AIM OF THE TASK — None of the pictures should appear; the lines from the line containing "Choose commander 吉川 美南 from list" through the last line of the listing must be repeated exactly.

DATA UNDER STUDY —
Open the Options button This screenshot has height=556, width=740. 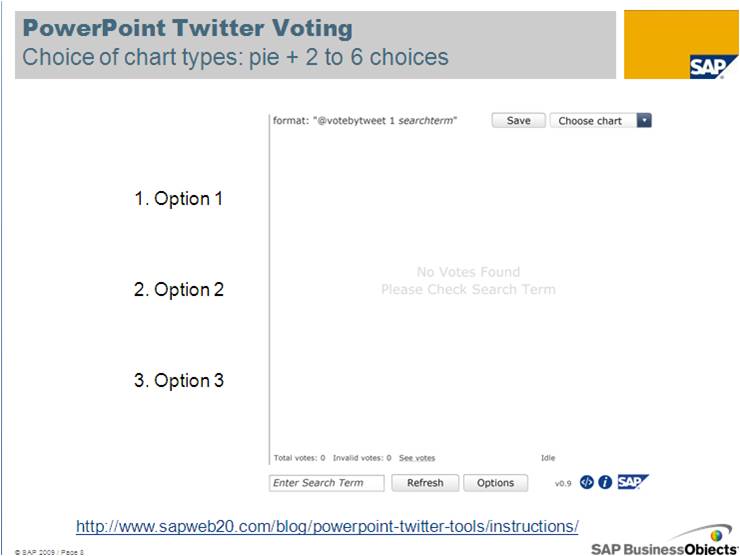coord(495,483)
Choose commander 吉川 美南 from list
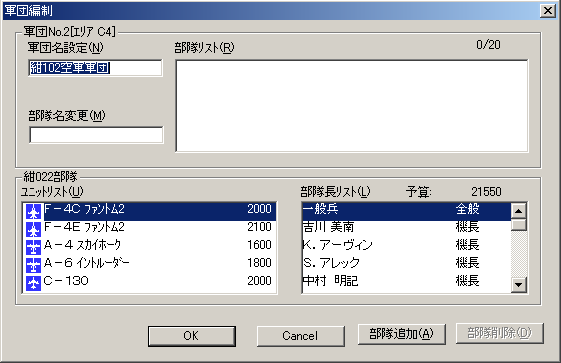561x363 pixels. click(x=407, y=227)
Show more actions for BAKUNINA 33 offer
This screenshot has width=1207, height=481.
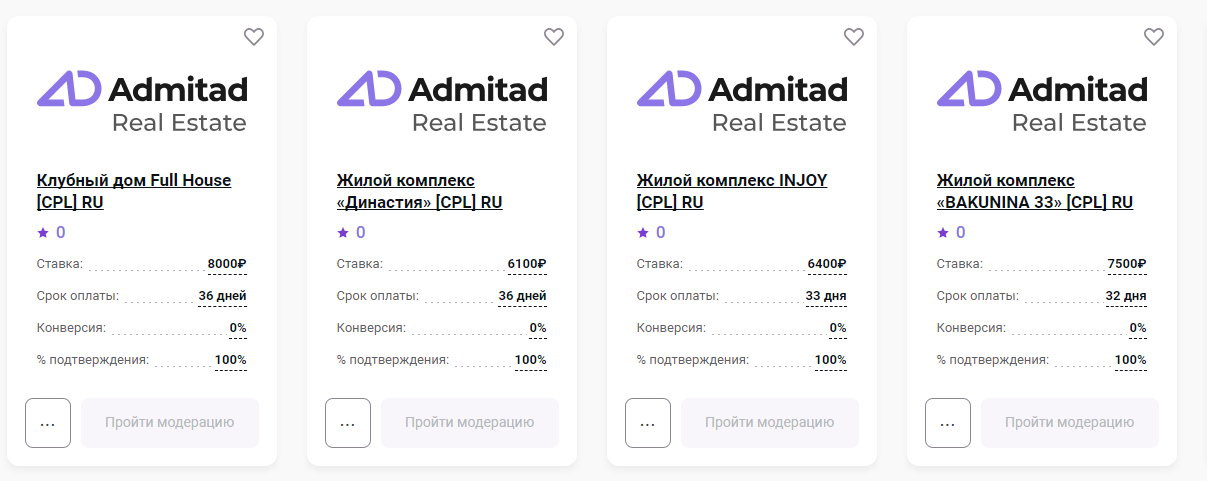[948, 423]
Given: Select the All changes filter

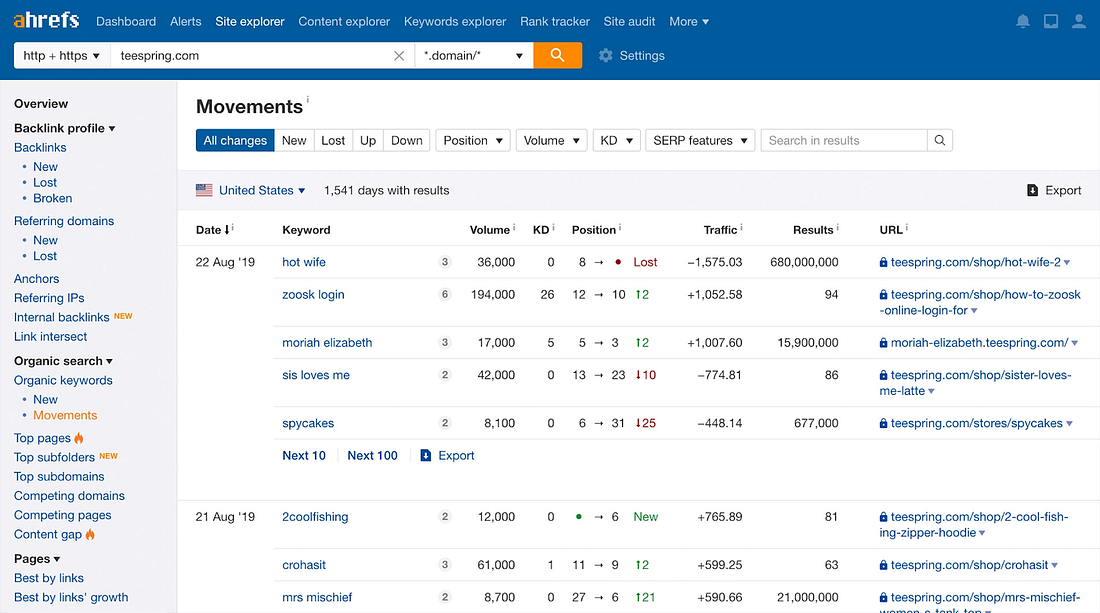Looking at the screenshot, I should (235, 141).
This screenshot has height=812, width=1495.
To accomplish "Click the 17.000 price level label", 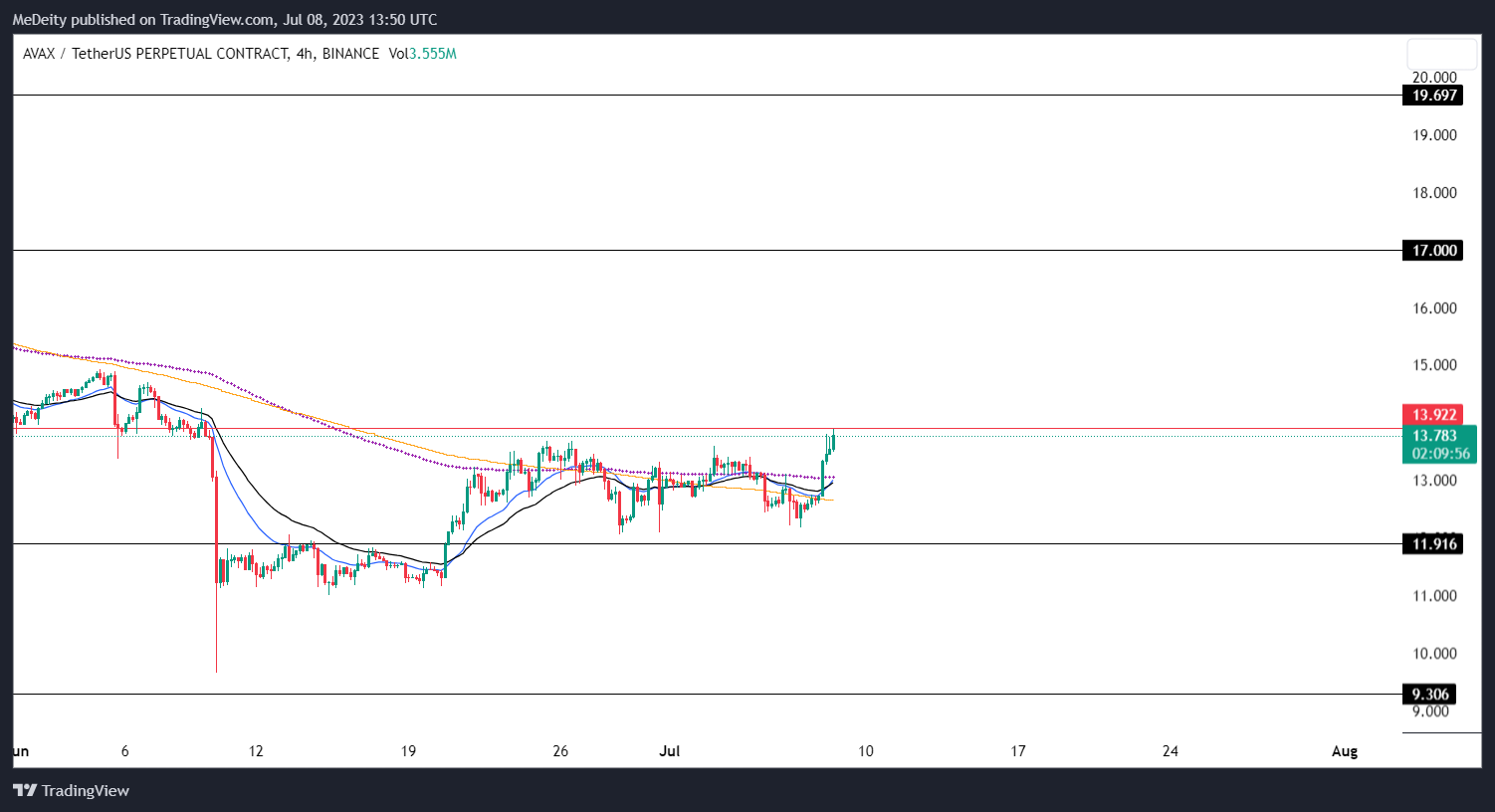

SOLUTION FOR THIS EXERCISE —
Choose commander 吉川 美南 from list
561x363 pixels. click(x=407, y=227)
Show more actions for BAKUNINA 33 offer
This screenshot has width=1207, height=481.
[948, 423]
Given: Select the All changes filter

Looking at the screenshot, I should (235, 141).
This screenshot has height=812, width=1495.
To accomplish "Click the 17.000 price level label", 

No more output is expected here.